Cocco e Lai illustrano emendamenti alla variazione da 300 mln

 Destinare una parte consistente della variazione di bilancio da 300 milioni di euro, in discussione in Aula dal 12 ottobre, per la risoluzione di problemi atavici che hanno bisogno di risposte immediate. E' l'obiettivo dichiarato da Liberi e Uguali che oggi hanno illustrato gli emendamenti già bocciati in commissione ma che ripresenteranno durante la discussione degli articoli. Sanità, lavoro, istruzione e l'epidemia di lingua blu sono i settori sui quali è necessario intervenire secondo il capogruppo Daniele Cocco e il consigliere Eugenio Lai. Cocco ha fatto notare che "sinora le finanziarie sono state tecniche, con masse manovrabili di 50 milioni al massimo, ora che ci sono a disposizione 300 milioni vogliamo dire la nostra ma in modo non strumentale". In particolare, spiega, "ci sono piani terapeutici interrotti, la Breast Unit di Nuoro mai partita, esami screening della mammella rinviati da più di un anno, e poi la criticità delle liste d'attesa su cui faremo una battaglia fino all'ultimo giorno per stanziare risorse ad hoc".

In questo solco si inserisce l'emendamento che dice no a ulteriori finanziamenti al Mater Olbia, cioè ai 20 milioni previsti nella legge omnibus, per riversarli invece "sull'abbattimento delle liste, sul potenziamento del sistema sanitario pubblico attraverso l'incremento del personale medico e infermieristico".

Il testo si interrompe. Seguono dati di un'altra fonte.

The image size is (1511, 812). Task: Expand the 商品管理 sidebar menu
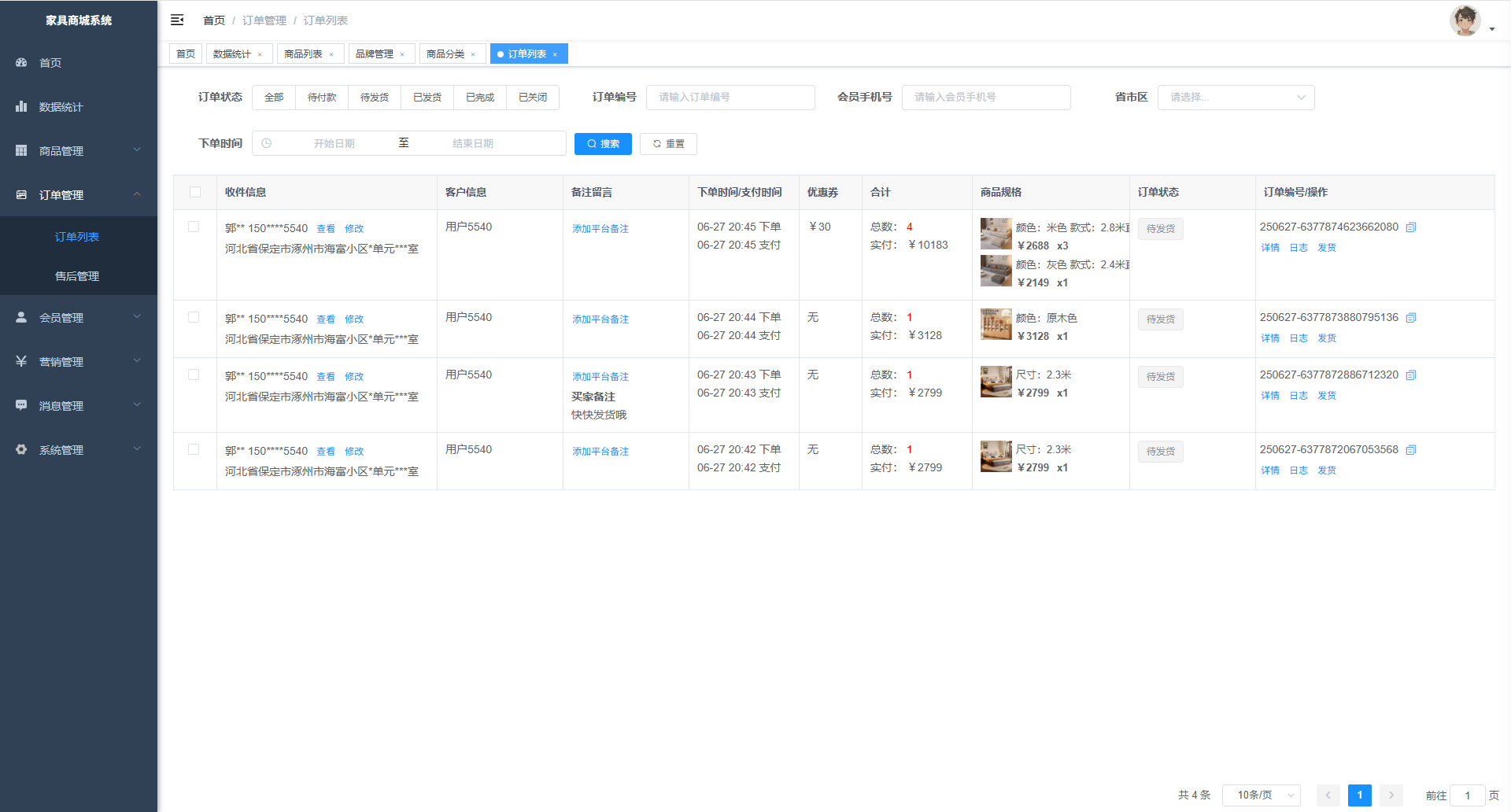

Capitolo lavoro. "Chiederemo di stanziare 700 mila euro per sbloccare il turn over dell'Agenzia Forestas fermo dal 2005 - ha annunciato Cocco - ma anche due milioni per la stabilizzazione dei precari di Sardegna ricerche". C'è poi il problema di Area che ha solo il 10% della dotazione organica, e dello scorrimento delle graduatorie di Aspal che LeU chiede di prorogare da 2 a tre anni. "Gli emendamenti - ha aggiunto Eugenio Lai - sono un centinaio e sono tutti finalizzati all'eliminazione di sprechi". Nella legge omnibus, sostiene, "mancano i riferimenti alla cultura e all'istruzione, e noi proponiamo ad esempio l'incremento delle risorse per gli spettacoli dal vivo da cinque a sette milioni".

Il provvedimento poi, sottolineano gli esponenti di LeU, non fa alcun riferimento all'epidemia da lingua blu che "continua a diffondersi e ormai interessa tutto il territorio sardo: proponiamo di ristorare gli allevatori che arrivano da cinque anni di crisi, e nello stesso tempo l'attuazione di una politica di prevenzione con l'uso degli antiparassitari". Infine, sui 20 milioni per gli incendi di luglio, "auspichiamo che non si creino aziende di serie A e di serie B".